Overall flow of data processing

Table 1 Selected resultant input data for the simulation of an actual container terminal

4.4 Simulation Logic

Computer simulation is a methodology that can be used to describe, analyze and predict the performance of a complex business process without the limiting assumptions. In this paper, the simulation model is conducted with the Simio modeling software, version 3.48 (Kelton et al. 2010; Pegden and Sturrock 2010).

The fundamental operation processes in a typical terminal including importing and exporting processes are shown in Figs. 5 and 6. The importing process means that an inbound container is discharged from an inbound vessel by a quay crane and is unloaded onto an inside tractor that transfers material to the yard storage blocks.

Fig. 5

Exporting process for a typical terminal

Fig. 6

Importing process for a typical terminal

The exporting process is that an outbound container is loaded onto a tractor by cargo-handling equipment at the yard, such as transfer cranes, straddle careers, and top lifters, then transferred to an outbound vessel by quay crane. By using Simio modeling software, dynamic 3D animated models of container terminals can be built efficiently.

4.5 Analysis

The simulation model can be run to examine the overall operation processes for all of the cargo for the coming day, based on the exact electronic real-time data of the day. By performing the simulation, a number of performance measurement variables can be recorded and output.
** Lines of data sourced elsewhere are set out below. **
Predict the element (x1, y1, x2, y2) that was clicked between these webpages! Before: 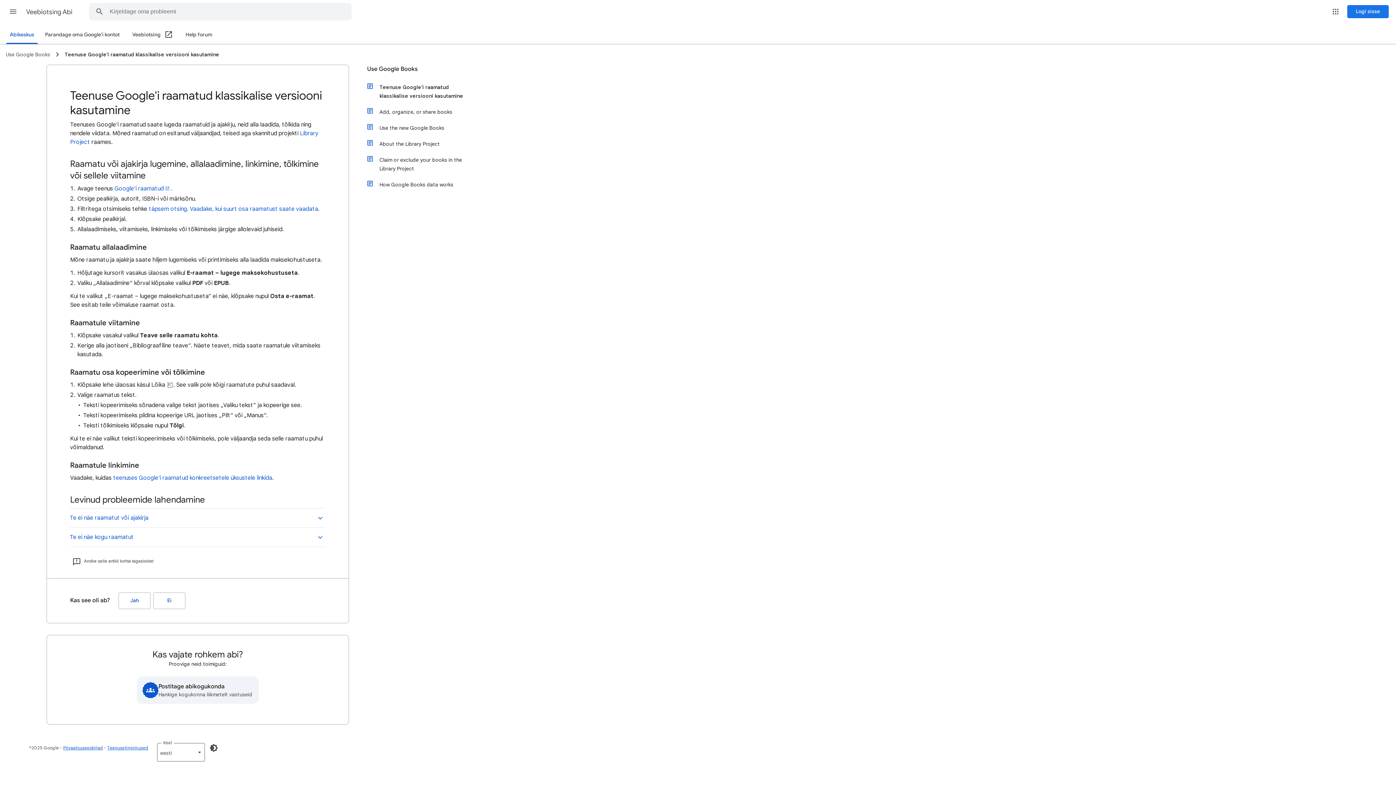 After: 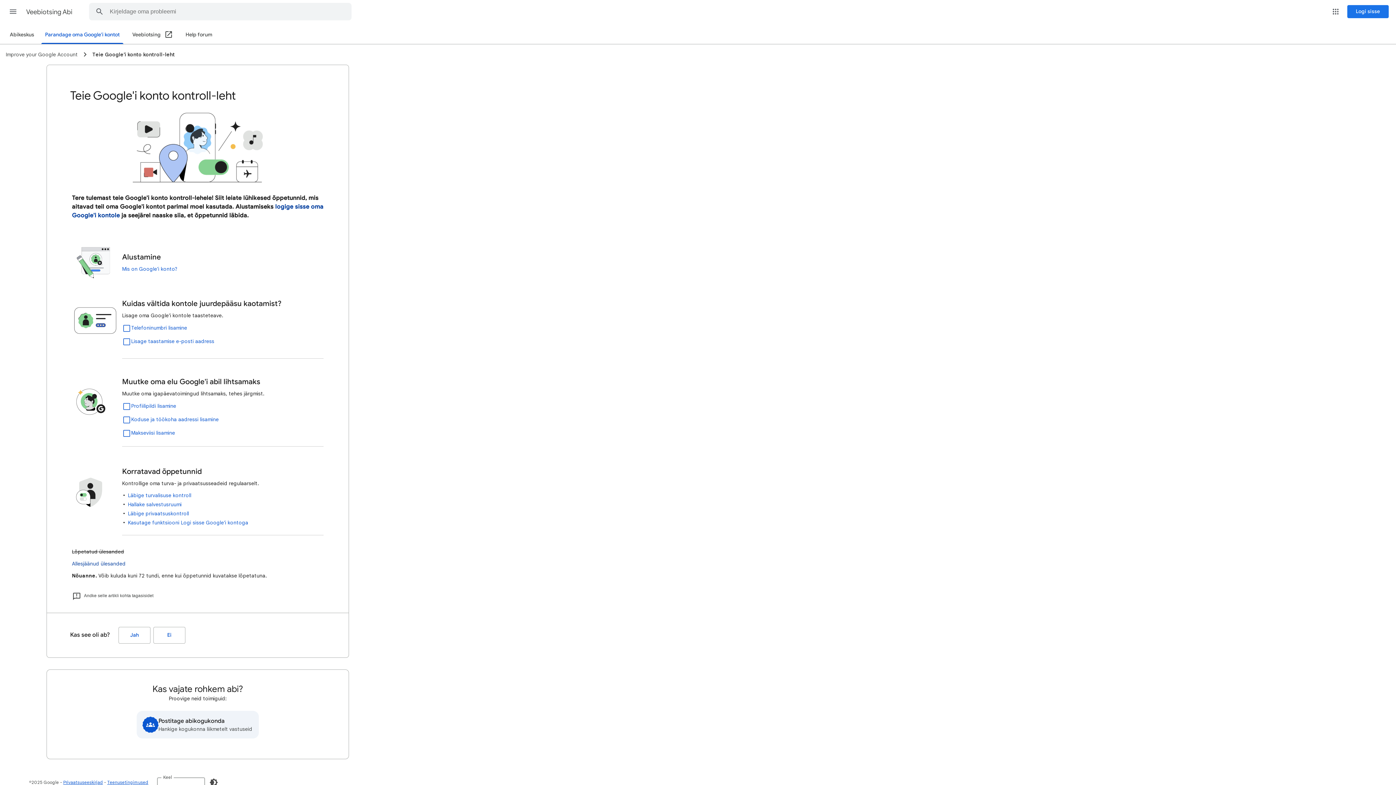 Action: label: Parandage oma Google'i kontot bbox: (41, 26, 123, 43)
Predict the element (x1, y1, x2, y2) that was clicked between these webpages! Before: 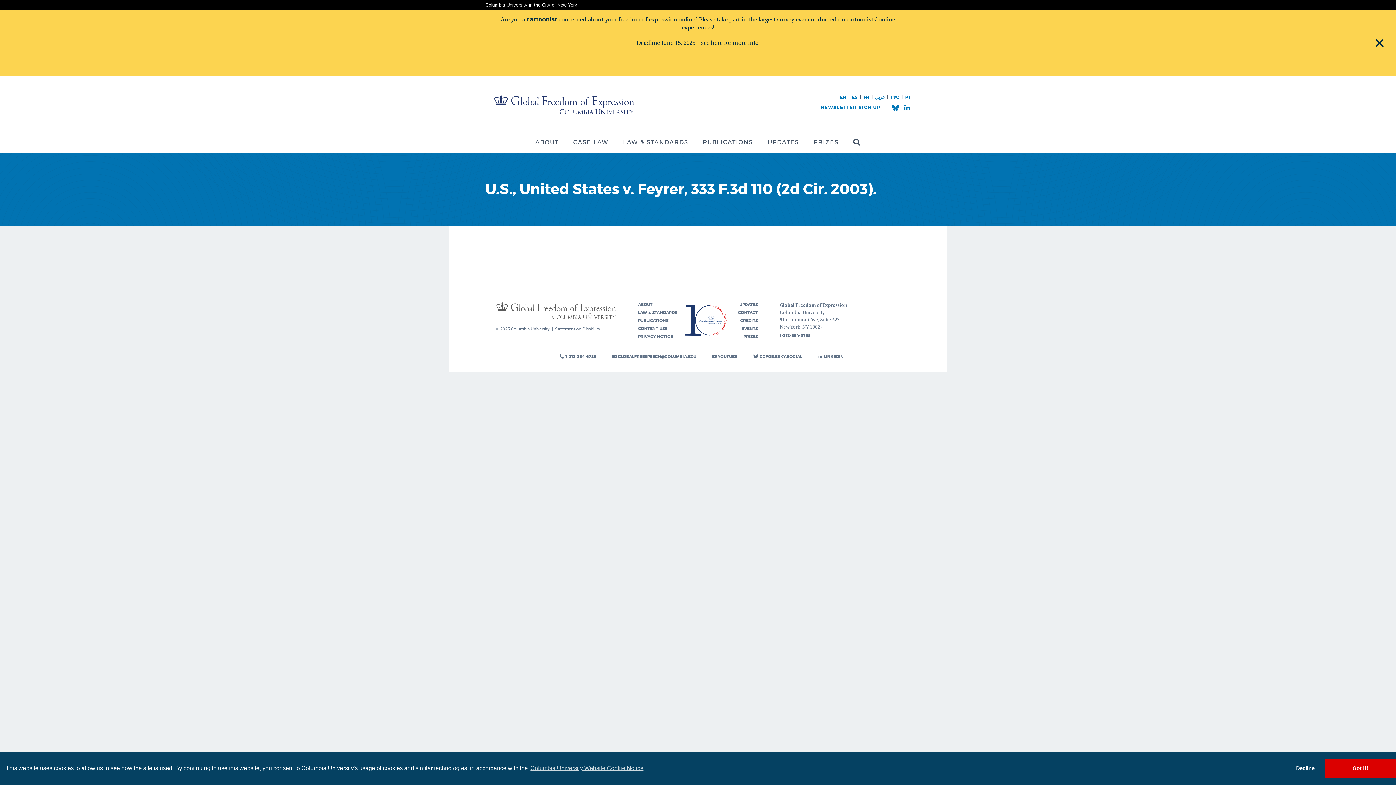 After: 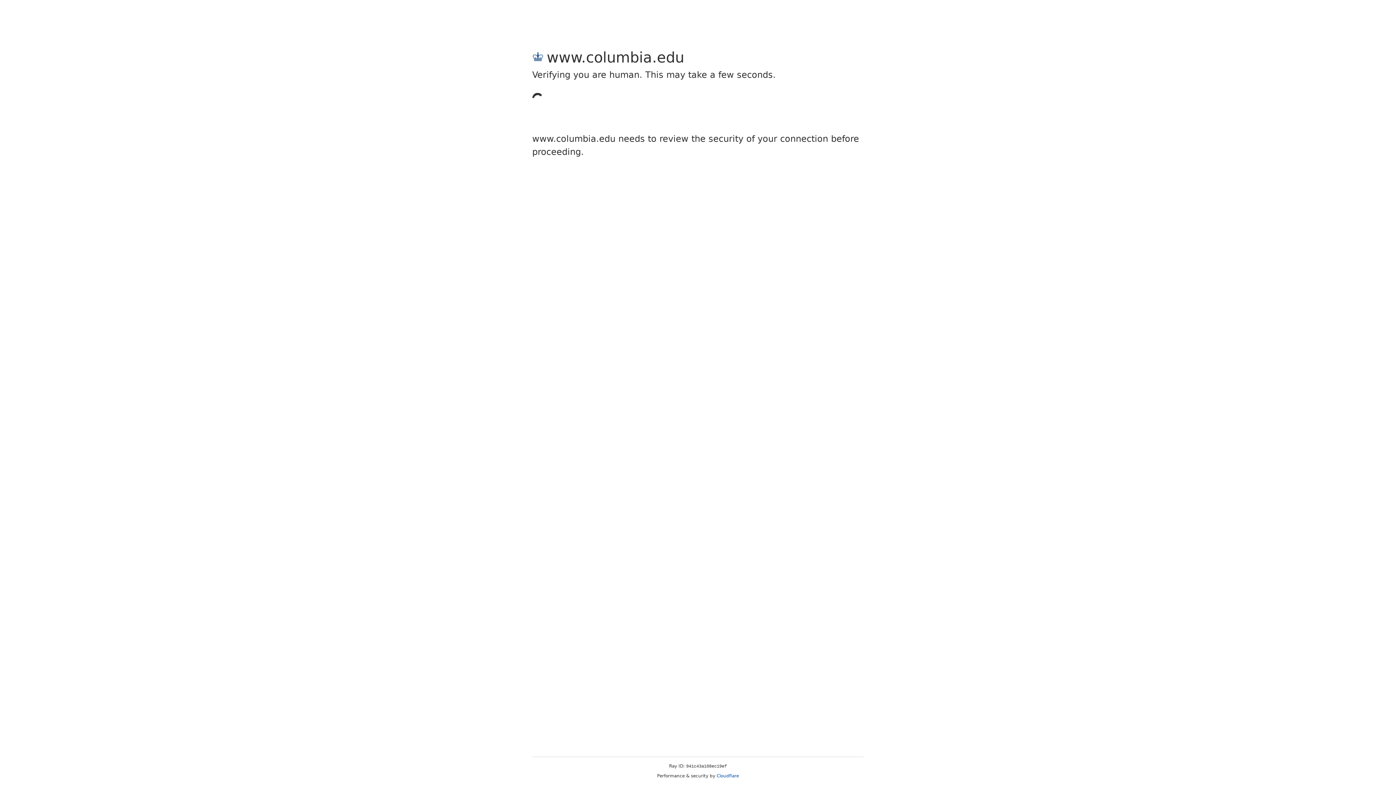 Action: label: © 2025 Columbia University bbox: (496, 326, 549, 331)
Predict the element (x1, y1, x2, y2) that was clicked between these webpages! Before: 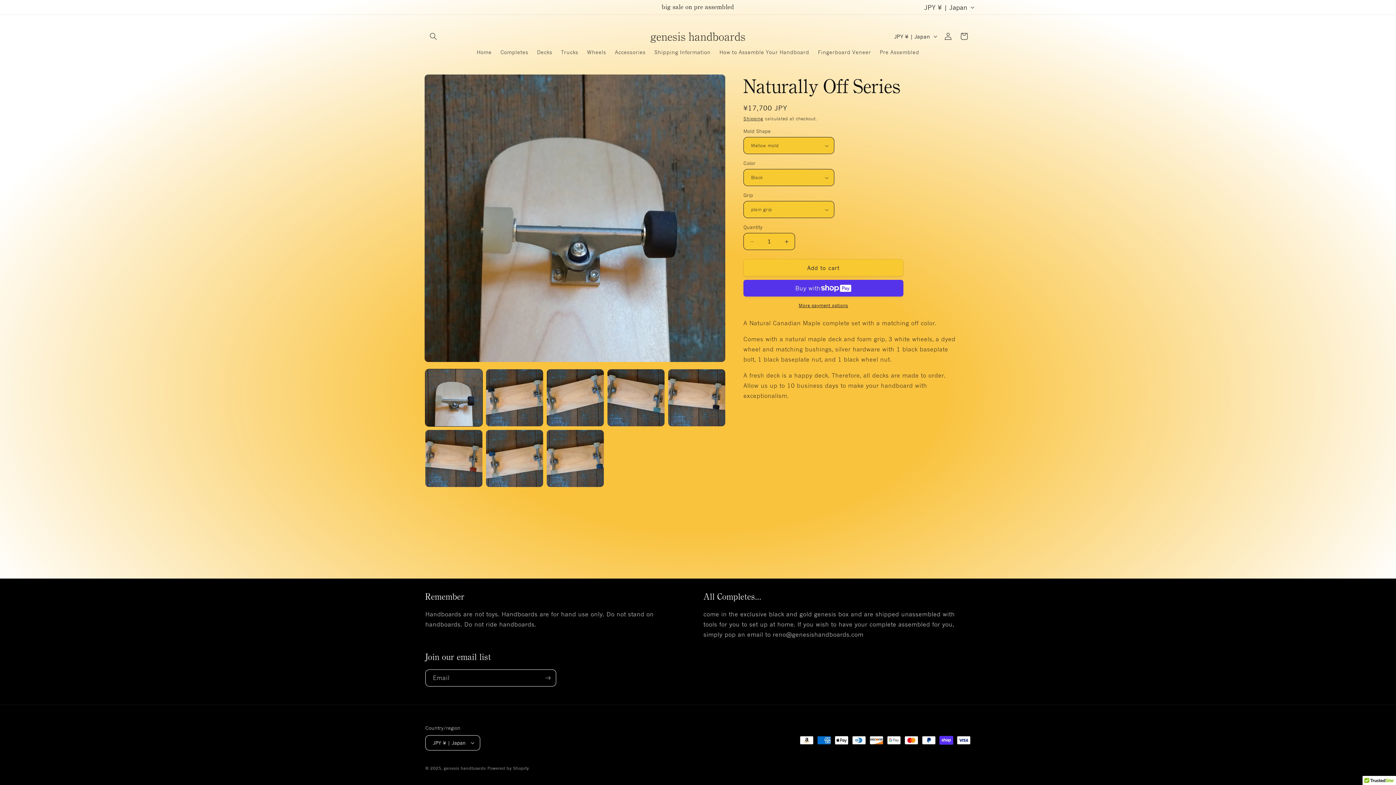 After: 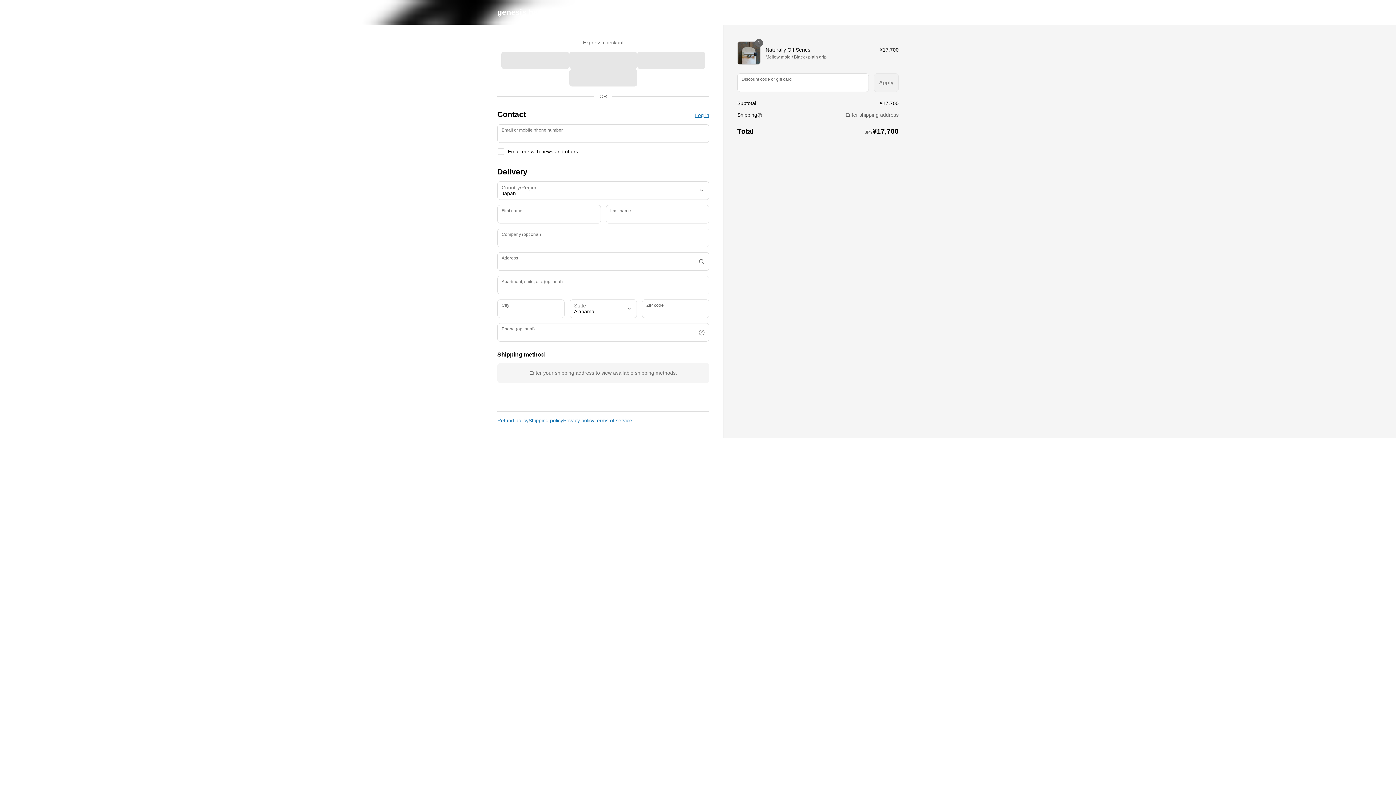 Action: bbox: (743, 302, 903, 309) label: More payment options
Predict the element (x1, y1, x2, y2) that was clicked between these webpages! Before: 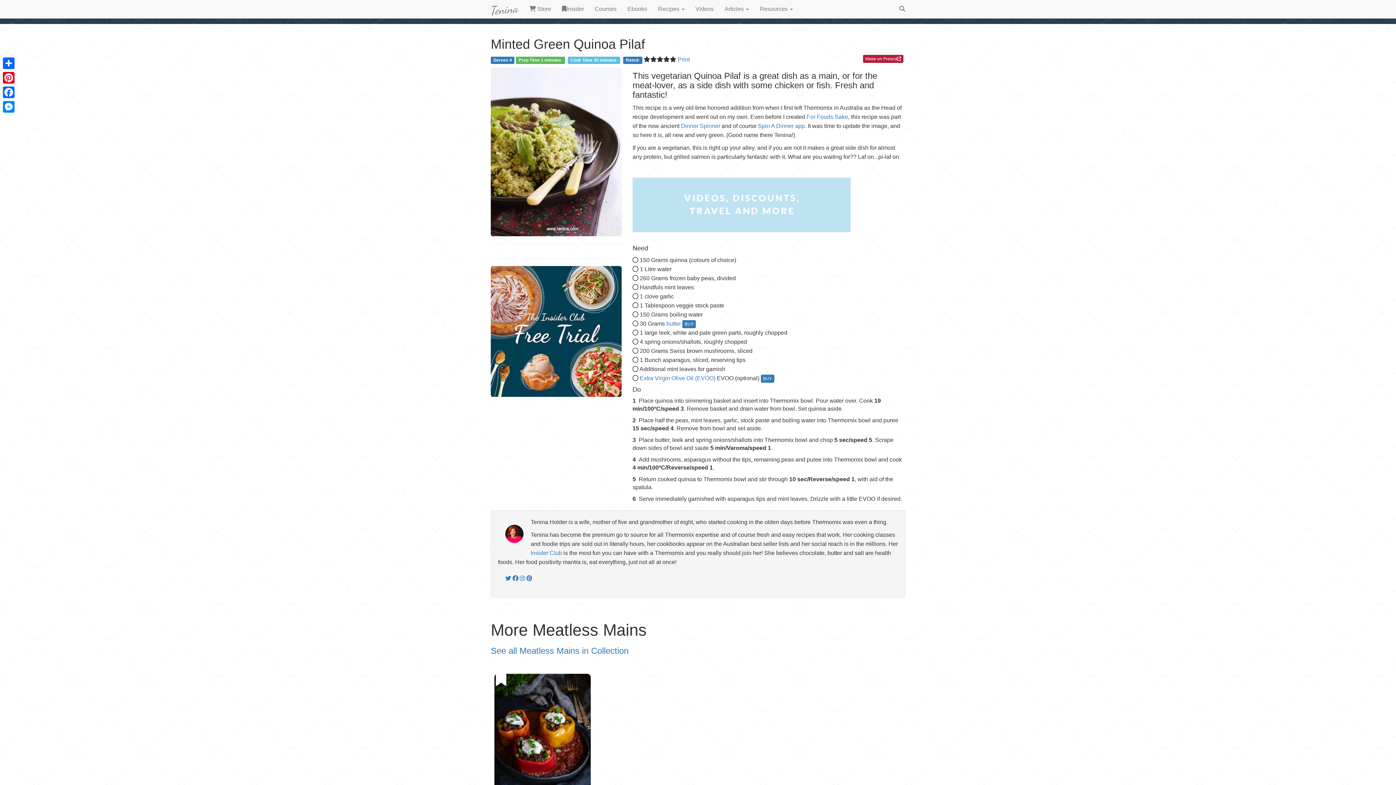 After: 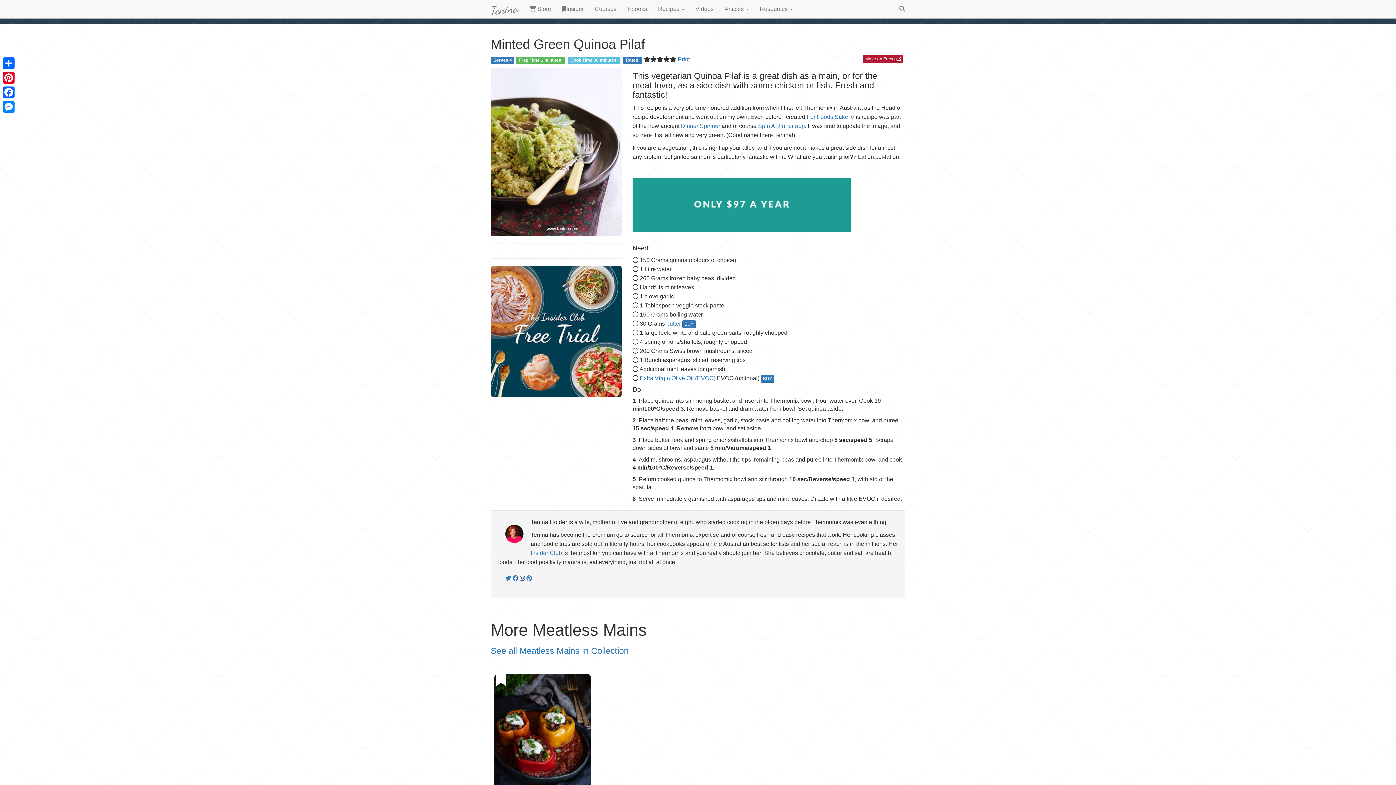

A part of the simulation results about tracking the outgoing containers is shown in Fig. 7. The average or maximum total time in this system can be analyzed and outputted by performing simulation. This result can be used to improve the performance of materials handling at the container terminals.

Fig. 7

A part of the simulation result about total time of containers in system

5 Conclusions

In this paper, by making use of electronic real-time tracking data that is accumulated from united terminal IMSs, a procedure is proposed to aid materials handling management for container terminals.

The proposed procedure is applied to an actual container terminal in Japan in order to confirm its effectiveness. It is found that the information obtained by performing simulation is effective for analyzing the performance of the materials handling operations at container terminals. In addition, the procedure is generic and can easily be expanded to model other ports.